• [EXTRACT TO READ]:
#####

The PM sector isn't done...some things will deflate, others will inflate. Knowing which will take intelligence, and sticking with it great fortitude.
"Sold the funiture"
Never thought about that. But you did didn't you. Sold te furniture that you paid $10,000 for for abot $200.
Great trade Kiethm what price will you buy it back at.
Don't you think that gov't making paper fiat for free would just print themselves silly to prevent a serious economic decline?
I'm trying to understand something ... why do so many more people comment on Ben's site than this one.
Could it be we seek information about housing, and not housing "with and attitude"? Could it be we don't give a flying F**K about politics?
I'm trying to understand why the same realtor troll posted five times under "anonymous"
welcome to the blog. how's the ramen going down these days?
Cash will be king......but so will gold and silver......they are currency as well, and no economic force/thought can change that.
There is no doubt that there will be asset deflation.....no matter how much money they decide to print, it will just go to pay off the massive amounts of debt already owed by the households.
No buyers = lower prices.....
Very simple, and no force in the world can stop it.
Keith,
As you are aware from my posts, I am both a big fan of this blog and of your position on the real estate bust.
With one exception.
Your call to "go to cash".
Please understand that due to our corrupt, fraudulent, fiat/fractional reserve/central banking/securitization/derivatives worldwide monetary system, the cash that you BELEIVE you have in a bank, CD or other account is NOTHING MORE than electronic digits offset by many mutiples of debt.
Your account can be instantly evaporated by:
1. A massive systemic monetary crisis (triggered by any entity in the monetary chain outlined above).
2. Governemnt response to #1 above, such as "freezing" accounts and issuing you a ten-year (or thirty-year) bond, inflating the currency to outlandish extremes, thereby diluting it's value, or just issuing a new currency with a cash-in rate of 100-to-one (or more).
Unless you have physical cash, physical gold and silver, you are NOT in "cash". And even then you will be facing confiscation issues as you will be branded a "seditionist" for attempting to protect your wealth.
realtor troll posted five times under "anonymous"
Why is it anyone that disagrees with you is either a "realtor" or part of the "REIC"?
butch - it's not my call - it's from the playbook - manias, panics and crashes. anyone arguing with that position to get to cash is arguing with the master.
I too was a fan of gold and metals, thinking the dollar is doomed. but now I'm balancing that thinking with this strong feeling of "flight to safety" and as of today, the US$ is seen as the safest currency when flying to safety, yes?
time will tell though. time will tell.
Missed it again Keith...
Much much more expensive oil = much much higher gold prices.
"it's from the playbook"
Keith the "play book"was designed with abundant and cheap oil available...
reule are changing and so is the play book.
better wake the F up buddy and stop sprayimy this blog with nonsense.
what about paying of the mortgage for those who held on to pre-bubble housing? less expenses to worry about when done.
It seems that people now expect interest rates to drop. If you couple this with an expectation that prices will drop as well seems like a major deflationary spiral is developing in the RE sector.

#####

• [MATERIAL]:
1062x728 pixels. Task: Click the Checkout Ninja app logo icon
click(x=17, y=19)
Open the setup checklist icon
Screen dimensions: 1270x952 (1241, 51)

#####

• [GOALS]:
a. Please output the blog comments on deflation and cash from "There is no" to "can stop it.".
b. Check each statement against the blog comments on deflation and cash. Answer yes or no, and quote the words that decide it.
(i) One commenter calls gold and silver currency.
(ii) The commenter writing to Keith says that holding physical cash, gold and silver removes any risk of confiscation.
(iii) One commenter says that having more buyers leads to lower prices.
c. In the blog comments on deflation and cash, what is the one exception to the writer's support for Keith's position on the real estate bust?

• [COMPLETED EXERCISE]:
a.
There is no doubt that there will be asset deflation.....no matter how much money they decide to print, it will just go to pay off the massive amounts of debt already owed by the households.
No buyers = lower prices.....
Very simple, and no force in the world can stop it.

b.
(i) Yes: "they are currency as well"
(ii) No: "And even then you will be facing confiscation issues"
(iii) No: "No buyers = lower prices"

c. Keith's call to "go to cash".